During the last few years, he was a shadow of his former self. Sometimes faltering in memory, sometimes going off on a tangent in meetings; his detractors appeared to have a field day. Even his erstwhile admirers kept silent in deference to his earlier achievements. But even there none could miss the crusading spirit, the need to champion the branch he loved, and the determination to make his viewpoint known -- a zeal because of which his medical peers could never write him off, and also had to grudgingly acknowledge the contributions of his branch -- for which we all, who follow in his wake, are beholden today.
Misty Eyes Must Give Way to Steely Resolve
I said Dr Bagadia is no more, did I? I must take back those words.
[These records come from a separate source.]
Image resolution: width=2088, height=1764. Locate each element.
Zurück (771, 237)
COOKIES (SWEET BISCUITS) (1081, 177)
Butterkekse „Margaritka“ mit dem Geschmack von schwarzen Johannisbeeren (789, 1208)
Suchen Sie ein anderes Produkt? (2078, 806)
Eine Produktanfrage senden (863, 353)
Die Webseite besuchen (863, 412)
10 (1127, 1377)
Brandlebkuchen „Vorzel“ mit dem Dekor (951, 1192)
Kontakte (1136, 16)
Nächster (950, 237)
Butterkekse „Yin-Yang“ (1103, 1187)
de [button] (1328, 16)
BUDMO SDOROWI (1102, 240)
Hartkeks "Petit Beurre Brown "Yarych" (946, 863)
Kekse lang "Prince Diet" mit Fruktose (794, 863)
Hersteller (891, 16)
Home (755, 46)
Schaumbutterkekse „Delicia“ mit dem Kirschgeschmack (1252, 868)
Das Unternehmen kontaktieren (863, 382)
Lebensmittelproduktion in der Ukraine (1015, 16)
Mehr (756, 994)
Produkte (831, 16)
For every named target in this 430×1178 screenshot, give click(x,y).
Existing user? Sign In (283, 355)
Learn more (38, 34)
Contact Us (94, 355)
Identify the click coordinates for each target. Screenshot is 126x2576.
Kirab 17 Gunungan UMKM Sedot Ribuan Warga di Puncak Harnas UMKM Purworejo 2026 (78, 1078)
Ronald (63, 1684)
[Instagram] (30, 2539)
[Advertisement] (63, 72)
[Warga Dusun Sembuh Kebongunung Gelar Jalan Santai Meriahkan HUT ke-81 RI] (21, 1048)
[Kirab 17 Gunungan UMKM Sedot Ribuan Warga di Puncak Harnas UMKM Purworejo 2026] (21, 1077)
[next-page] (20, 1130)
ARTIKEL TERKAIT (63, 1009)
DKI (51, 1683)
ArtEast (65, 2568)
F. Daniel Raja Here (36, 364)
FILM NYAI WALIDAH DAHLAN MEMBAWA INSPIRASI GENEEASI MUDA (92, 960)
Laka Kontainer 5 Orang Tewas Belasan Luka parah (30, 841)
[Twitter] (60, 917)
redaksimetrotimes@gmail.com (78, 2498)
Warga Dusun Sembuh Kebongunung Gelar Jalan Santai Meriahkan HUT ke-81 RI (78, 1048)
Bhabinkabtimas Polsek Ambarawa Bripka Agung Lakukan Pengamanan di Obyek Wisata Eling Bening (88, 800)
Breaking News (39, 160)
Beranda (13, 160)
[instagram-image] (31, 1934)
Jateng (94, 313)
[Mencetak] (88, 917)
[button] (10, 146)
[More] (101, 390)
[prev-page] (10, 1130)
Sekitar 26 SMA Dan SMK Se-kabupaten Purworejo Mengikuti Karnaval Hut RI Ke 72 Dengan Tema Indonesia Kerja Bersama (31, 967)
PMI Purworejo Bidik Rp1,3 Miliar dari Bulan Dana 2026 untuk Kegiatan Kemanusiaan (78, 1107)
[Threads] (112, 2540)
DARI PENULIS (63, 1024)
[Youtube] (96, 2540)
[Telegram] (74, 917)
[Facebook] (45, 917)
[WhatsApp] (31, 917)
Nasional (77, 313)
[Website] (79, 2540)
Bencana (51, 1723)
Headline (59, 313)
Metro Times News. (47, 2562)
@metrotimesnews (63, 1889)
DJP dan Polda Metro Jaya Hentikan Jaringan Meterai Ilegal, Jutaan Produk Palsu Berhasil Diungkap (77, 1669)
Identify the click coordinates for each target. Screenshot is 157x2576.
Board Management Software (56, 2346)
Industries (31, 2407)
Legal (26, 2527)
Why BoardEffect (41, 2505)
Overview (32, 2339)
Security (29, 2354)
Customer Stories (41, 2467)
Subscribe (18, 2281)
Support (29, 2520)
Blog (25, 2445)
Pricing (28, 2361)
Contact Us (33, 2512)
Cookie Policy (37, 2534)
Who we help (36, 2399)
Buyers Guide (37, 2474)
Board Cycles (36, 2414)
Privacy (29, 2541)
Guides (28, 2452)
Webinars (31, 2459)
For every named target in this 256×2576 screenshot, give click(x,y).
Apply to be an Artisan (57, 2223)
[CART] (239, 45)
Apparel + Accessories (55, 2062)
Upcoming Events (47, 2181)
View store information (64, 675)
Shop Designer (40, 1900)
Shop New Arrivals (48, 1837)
He lives on, and through his students, and through Indian psychiatry. And through the students of his students, to whom the knowledge and passion of this branch he has so benevolently bequeathed.
A giant oak has fallen. But so many hands rise to touch the giant oak, girdle their loins, and rise to the task of resurrecting the spirit of this giant oak. Misty eyes must give way to steely resolve, to take up the massive task of reaching psychiatry to the preeminent position it so richly deserves amongst the clinical sciences.
Only then will the great soul's spirit rest in peace.